小さな首に牙を突き立てて、ちうちうと吸ったらどんな顔をするの? 笑う? 泣く? ぼうっとしちゃう?
「気になる。すっごく、気になるぅ……」
きゅううう、と胸の奥が熱くなる。身体中がじんじんと痺れて、熱っぽい吐息が漏れる。
……かわいい、かわいい、かわいい!
なんなのあの子! 伝説級の日の下を歩く吸血鬼! 可愛さも伝説級だなんて聞いてないわ!
私のものにしたい。なんとしても。ううん、絶対に。
ずっとずっと探していたものが、ようやく見つかった。
彼女の銀色の髪は、きっと私の金髪によく映える。ふたりでベッドに沈んだら、どんなに絵になるかしら……嗚呼、嗚呼!
「きーめたっ!」
この子は、私の花嫁にする。
絶対の絶対に絶対。
足元に転がっている子のような一時の関係なんて勿体無い。永遠に私のものにする。私だけの、かわいいお嫁さん。
「そうと決まれば、すべての下僕に通達ね!」
血の契約で繋がった私のかわいい下僕たちに、私の心を飛ばす。私の未来の花嫁のことを。

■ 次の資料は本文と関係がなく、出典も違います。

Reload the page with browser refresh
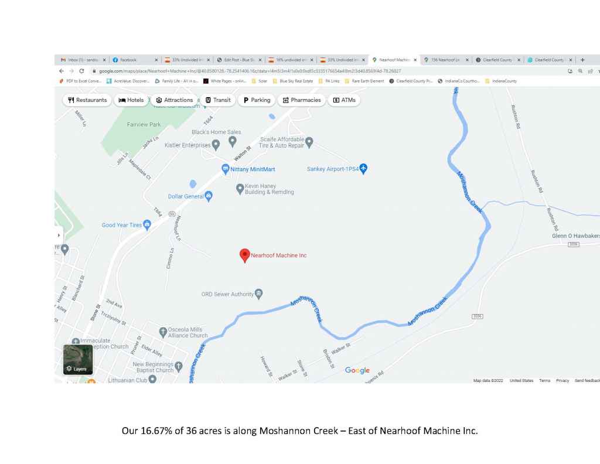Viewport: 600px width, 464px height. coord(81,71)
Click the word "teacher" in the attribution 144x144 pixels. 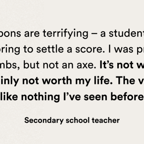pos(106,120)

記憶を共有して、彼女の姿を私の下僕たちの心に焼き付ける。
「聞こえたでしょう、見えたでしょう? その子を私の妻にするの。探しなさい、見つけなさい、捕まえなさい。ふふっ……味見なんてことしたら、八つ裂きだからね?」
嗚呼、どんなドレスを着せてあげようかしら。あんな野暮ったいローブなんかより、ずっとずっと似合うものを選んであげなくちゃ!
結婚記念のパーティは盛大にしたいわね。たくさんのお客様を呼ぶの。そしてお客さんたちすべてに、私たちの情事を見せつけたい。
もちろん見せるだけよ、おさわり禁止。
「ふ、ふふ……うふふ……楽しみね。とぉっても、楽しみ。……バンダースナッチ! 準備なさい!!」
愛犬に声をかけて、ドレスを揺らし。私はお出掛けと、お迎えの準備を整える。
さあ、これからとっても楽しく、そして忙しくなりそうだわ。